USDA meteorologist Brad Rippey says it’s easy to forget about the drought during wintertime, because there’s no blazing heat and lots of snow, but he affirms, the exceptionally dry weather is continuing.
“We still have 61.09% of the contiguous U.S. in drought,” Rippey says. “That is down nearly three-quarters of a percentage point from December 25th but it does still leave, obviously, a significant portion of the country in drought.”
That’s virtually unchanged since July when about 60% of the nation was in drought conditions. Rippey says we need to be prepared for the long-haul.
Rippey says, “It is not unusual, especially across the western half of the country, for droughts historically to last many years, in the vicinity of a decade.” The famed Dust Bowl drought started in 1931 and lasted until 1940. Rippey isn’t predicting this drought will continue that long, but he reminds, it can happen.

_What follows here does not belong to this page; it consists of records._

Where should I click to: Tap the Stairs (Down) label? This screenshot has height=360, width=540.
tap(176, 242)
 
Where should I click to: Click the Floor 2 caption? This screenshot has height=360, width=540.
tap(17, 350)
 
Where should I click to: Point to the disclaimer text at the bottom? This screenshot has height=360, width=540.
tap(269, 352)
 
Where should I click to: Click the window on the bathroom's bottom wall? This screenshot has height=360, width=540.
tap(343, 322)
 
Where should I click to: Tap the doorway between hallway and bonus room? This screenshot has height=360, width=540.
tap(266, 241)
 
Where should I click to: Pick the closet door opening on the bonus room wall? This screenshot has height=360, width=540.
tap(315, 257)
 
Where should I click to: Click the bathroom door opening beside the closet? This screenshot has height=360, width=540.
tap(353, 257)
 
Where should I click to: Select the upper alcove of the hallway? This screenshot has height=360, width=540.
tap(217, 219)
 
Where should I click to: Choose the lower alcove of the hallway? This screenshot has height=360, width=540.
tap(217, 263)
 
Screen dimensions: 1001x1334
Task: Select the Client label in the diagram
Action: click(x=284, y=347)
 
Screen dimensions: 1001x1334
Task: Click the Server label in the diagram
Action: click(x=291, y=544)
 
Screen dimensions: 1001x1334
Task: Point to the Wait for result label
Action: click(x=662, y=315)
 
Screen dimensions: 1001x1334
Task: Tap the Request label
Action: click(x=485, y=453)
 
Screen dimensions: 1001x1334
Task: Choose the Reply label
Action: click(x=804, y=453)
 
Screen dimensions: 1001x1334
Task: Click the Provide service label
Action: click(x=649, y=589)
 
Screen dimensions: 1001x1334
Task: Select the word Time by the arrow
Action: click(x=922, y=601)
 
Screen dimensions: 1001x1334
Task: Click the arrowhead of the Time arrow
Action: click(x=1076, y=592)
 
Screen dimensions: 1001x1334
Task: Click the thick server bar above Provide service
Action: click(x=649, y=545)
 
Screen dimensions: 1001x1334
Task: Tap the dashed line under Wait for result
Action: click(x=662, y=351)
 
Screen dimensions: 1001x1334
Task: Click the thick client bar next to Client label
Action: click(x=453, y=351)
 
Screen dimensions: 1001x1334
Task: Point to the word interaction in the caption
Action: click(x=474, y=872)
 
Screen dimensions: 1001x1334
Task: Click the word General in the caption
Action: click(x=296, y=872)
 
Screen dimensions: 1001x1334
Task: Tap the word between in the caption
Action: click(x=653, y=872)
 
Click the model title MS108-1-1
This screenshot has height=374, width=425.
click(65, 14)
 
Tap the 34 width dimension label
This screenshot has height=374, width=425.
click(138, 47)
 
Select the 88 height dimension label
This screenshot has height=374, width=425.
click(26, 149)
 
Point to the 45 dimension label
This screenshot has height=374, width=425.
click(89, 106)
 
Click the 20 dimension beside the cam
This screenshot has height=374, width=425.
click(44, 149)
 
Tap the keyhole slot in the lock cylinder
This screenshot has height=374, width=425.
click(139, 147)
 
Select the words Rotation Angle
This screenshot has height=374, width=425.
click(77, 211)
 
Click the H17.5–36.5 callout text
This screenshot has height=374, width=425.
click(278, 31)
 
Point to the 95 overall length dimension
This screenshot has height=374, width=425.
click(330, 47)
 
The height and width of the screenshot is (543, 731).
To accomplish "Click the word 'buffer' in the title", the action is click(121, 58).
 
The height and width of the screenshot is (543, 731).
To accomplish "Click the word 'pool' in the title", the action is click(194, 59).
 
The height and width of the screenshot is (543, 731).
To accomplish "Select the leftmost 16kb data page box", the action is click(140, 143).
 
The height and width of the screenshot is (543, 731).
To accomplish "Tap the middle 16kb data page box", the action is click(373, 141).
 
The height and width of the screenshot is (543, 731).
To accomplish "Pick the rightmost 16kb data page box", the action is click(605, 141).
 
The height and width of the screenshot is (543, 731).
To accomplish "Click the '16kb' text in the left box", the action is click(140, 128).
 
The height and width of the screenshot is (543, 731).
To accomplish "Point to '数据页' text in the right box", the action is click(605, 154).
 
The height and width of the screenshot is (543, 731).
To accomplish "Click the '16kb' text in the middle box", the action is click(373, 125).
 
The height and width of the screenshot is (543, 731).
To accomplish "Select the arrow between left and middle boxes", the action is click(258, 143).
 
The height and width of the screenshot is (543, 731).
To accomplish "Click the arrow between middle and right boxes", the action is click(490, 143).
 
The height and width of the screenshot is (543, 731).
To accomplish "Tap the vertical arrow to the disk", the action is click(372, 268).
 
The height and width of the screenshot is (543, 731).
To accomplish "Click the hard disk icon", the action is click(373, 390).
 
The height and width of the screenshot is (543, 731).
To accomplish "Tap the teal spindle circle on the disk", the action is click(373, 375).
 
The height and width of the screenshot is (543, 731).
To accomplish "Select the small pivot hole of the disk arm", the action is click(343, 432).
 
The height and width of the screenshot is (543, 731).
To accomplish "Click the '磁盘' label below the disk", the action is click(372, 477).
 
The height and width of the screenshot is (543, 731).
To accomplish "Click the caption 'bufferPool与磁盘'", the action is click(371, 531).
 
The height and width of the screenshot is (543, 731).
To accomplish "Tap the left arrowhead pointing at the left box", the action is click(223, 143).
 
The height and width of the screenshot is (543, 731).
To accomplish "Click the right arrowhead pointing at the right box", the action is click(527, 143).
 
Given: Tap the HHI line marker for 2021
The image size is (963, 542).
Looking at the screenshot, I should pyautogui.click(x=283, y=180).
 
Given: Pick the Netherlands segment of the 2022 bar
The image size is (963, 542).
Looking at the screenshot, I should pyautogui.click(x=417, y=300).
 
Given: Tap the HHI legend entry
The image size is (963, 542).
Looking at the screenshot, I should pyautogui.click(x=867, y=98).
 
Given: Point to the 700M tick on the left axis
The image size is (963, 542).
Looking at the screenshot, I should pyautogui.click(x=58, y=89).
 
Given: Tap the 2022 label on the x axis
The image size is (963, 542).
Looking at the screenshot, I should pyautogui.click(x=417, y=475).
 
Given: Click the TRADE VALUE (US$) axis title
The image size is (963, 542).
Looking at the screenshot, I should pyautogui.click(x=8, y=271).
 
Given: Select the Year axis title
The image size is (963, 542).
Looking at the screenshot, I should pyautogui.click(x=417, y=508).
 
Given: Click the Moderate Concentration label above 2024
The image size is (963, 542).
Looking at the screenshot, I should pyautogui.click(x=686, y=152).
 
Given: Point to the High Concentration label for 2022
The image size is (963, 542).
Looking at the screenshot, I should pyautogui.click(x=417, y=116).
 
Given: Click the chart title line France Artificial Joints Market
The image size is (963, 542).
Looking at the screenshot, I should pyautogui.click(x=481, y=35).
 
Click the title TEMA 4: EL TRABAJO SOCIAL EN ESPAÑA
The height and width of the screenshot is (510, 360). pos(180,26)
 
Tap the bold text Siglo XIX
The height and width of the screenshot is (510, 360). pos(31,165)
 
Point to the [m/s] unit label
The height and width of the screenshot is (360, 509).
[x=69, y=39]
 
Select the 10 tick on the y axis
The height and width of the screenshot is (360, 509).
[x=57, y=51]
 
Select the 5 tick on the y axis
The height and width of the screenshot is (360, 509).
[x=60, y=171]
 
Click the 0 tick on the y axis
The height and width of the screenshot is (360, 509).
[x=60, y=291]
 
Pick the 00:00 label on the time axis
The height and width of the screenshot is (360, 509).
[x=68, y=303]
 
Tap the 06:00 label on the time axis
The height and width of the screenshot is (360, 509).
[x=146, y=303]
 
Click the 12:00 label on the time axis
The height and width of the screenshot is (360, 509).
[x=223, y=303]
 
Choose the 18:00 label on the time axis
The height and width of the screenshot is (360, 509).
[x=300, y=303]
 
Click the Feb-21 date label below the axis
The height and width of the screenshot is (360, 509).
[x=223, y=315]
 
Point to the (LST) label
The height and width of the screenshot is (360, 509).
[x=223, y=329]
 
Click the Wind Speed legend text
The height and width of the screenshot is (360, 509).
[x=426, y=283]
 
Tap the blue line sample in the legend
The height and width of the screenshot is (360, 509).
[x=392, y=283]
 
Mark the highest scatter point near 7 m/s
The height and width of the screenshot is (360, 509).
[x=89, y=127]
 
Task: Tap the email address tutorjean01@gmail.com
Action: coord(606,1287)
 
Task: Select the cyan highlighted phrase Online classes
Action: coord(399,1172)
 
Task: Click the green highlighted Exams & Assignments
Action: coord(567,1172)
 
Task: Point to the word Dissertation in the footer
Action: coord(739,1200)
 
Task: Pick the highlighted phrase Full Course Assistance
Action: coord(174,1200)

While we’ve all heard of a flash flood, Rippey says the “flash drought” isn’t nearly as well known, although Iowa saw a couple of them this past summer.
“It is a very fast-developing phenomenon where you have high temperatures and little-to-no rainfall for a short period of time, on the order of one to two to three weeks,” Rippey says. “That’s the situation we’ve seen many times in the last couple of decades where crops get into trouble very quickly.”
While the report finds a large portion of the country is in drought, that includes all of the following states: Nebraska, Kansas, Iowa, Oklahoma and South Dakota.
While parts of Iowa have seen a foot of snow or more already this winter, the report says to overcome the drought, it may take up to eight-feet of snow.